Fellowship helps Mandal explore transitional care
The Pullman Regional Hospital Center for Learning & Innovation has offered Bidisha Mandal, associate professor in the School of Economic Sciences, a Community Health Impact Fellowship for her proposal, “Understanding the need for and scope of transitional care in the Pullman and Palouse region.”
Full-time WSU faculty were eligible for a new $5,000, one-year fellowship from the hospital, intended to advance health care delivery, lower costs and improve patient outcomes.
Transitional care refers to health care that is coordinated to continue as patients move from one care setting to another and across multiple providers. Mandal’s work will examine ways to improve patient health outcomes after hospital discharge and to reduce preventable hospital readmission rates.
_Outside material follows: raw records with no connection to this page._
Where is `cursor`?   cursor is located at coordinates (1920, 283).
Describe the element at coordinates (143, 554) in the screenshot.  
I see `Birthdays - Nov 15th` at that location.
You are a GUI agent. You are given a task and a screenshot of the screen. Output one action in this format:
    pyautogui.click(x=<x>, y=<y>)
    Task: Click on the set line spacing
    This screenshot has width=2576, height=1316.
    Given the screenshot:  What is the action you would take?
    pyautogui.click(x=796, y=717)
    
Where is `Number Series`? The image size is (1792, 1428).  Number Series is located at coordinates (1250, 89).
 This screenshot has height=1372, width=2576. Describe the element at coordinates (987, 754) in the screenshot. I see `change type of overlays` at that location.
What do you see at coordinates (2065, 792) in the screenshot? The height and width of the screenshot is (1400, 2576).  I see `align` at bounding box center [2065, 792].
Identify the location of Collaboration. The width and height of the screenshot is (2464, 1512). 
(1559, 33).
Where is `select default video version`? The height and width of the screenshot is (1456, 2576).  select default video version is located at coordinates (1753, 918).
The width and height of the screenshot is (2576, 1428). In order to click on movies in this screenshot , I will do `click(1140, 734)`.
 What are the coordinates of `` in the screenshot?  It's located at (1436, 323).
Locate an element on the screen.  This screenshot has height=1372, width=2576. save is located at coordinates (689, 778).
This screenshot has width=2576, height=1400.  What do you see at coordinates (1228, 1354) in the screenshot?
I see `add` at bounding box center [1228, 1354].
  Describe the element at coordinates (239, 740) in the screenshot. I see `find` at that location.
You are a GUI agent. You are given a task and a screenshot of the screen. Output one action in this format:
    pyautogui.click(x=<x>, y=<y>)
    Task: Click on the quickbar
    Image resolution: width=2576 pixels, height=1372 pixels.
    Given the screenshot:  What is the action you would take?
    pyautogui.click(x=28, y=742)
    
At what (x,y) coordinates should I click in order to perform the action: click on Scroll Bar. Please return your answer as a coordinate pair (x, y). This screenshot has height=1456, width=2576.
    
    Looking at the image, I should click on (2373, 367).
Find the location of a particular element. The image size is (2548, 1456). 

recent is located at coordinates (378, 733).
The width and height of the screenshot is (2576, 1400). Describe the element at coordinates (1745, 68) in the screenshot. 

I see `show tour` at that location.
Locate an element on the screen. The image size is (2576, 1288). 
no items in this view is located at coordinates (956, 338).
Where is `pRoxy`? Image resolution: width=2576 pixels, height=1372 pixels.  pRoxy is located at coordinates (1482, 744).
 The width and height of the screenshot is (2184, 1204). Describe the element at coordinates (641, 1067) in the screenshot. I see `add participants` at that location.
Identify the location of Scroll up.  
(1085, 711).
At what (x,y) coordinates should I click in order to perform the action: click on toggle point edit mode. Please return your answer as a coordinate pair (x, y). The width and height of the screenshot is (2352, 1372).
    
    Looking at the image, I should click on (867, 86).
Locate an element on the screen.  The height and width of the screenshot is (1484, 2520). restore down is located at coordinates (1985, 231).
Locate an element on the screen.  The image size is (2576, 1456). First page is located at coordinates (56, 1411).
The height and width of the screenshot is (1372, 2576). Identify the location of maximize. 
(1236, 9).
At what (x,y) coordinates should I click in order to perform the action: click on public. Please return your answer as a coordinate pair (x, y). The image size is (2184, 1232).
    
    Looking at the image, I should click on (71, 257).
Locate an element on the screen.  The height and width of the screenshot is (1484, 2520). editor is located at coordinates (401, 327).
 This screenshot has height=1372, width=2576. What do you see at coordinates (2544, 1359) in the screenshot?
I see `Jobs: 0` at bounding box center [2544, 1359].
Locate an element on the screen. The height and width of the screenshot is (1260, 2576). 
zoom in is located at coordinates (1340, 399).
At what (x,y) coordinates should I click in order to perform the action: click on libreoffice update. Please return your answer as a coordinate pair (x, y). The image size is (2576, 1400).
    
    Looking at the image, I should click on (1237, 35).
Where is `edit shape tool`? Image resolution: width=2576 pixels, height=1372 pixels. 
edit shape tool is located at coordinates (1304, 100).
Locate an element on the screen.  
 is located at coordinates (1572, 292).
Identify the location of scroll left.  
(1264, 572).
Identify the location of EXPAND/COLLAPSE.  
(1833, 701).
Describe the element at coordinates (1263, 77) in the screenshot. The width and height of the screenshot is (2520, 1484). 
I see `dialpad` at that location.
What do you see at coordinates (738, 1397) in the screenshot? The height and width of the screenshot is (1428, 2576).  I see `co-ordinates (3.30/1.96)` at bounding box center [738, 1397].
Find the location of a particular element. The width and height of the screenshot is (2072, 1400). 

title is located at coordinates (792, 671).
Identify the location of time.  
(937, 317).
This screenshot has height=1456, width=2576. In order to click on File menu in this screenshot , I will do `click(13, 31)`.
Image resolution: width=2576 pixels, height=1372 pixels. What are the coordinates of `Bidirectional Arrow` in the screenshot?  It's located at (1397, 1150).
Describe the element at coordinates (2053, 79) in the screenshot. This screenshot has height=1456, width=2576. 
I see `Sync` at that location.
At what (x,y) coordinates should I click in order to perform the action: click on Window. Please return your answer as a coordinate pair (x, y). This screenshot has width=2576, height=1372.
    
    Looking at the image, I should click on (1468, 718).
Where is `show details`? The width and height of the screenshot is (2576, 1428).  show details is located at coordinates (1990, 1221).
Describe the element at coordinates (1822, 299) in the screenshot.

Entomology scholars earn USDA research grants
Four members of the Department of the Entomology received prestigious USDA National Institute of Food and Agriculture-Agriculture and Food Research Initiative Fellowships, out of only about 100 such awards nationwide.
• Doctoral scholar Elias Bloom, the primary investigator, and Assistant Professor Dave Crowder received a $93,232 pre-doctoral grant, “Polycultures and pollinators: does crop diversity promote pollination services by wild bees?” This project explores how crop diversity affects pollination services by native pollinators.
• Postdoctoral researcher Carmen Blubaugh, mentored by affiliate professor Bill Snyder, received a $147,469 postdoctoral grant, “Are herbivore induced volatiles relevant to biocontrol of crop pests?” This work examines how soil fertility practices influence plants’ ability to release chemicals that attract beneficial predatory insects.
• Doctoral scholar Matthew Jones, mentored by Snyder, received a $95,000 predoctoral grant titled “Is coprophage biodiversity the key to suppressing multiple foodborne human pathogens?” He will examine ecologically-based approaches to avoiding pathogen contamination of fresh produce.
• Postdoctoral researcher Robert Schaeffer, mentored by Crowder, received a $150,608 postdoctoral grant titled “Microbial mediation of agroecosystem services.” They will explore how farm management practices affect microbial communities such as yeast, bacteria, and fungi in almond crops, and how this impacts pollinator behavior and performance.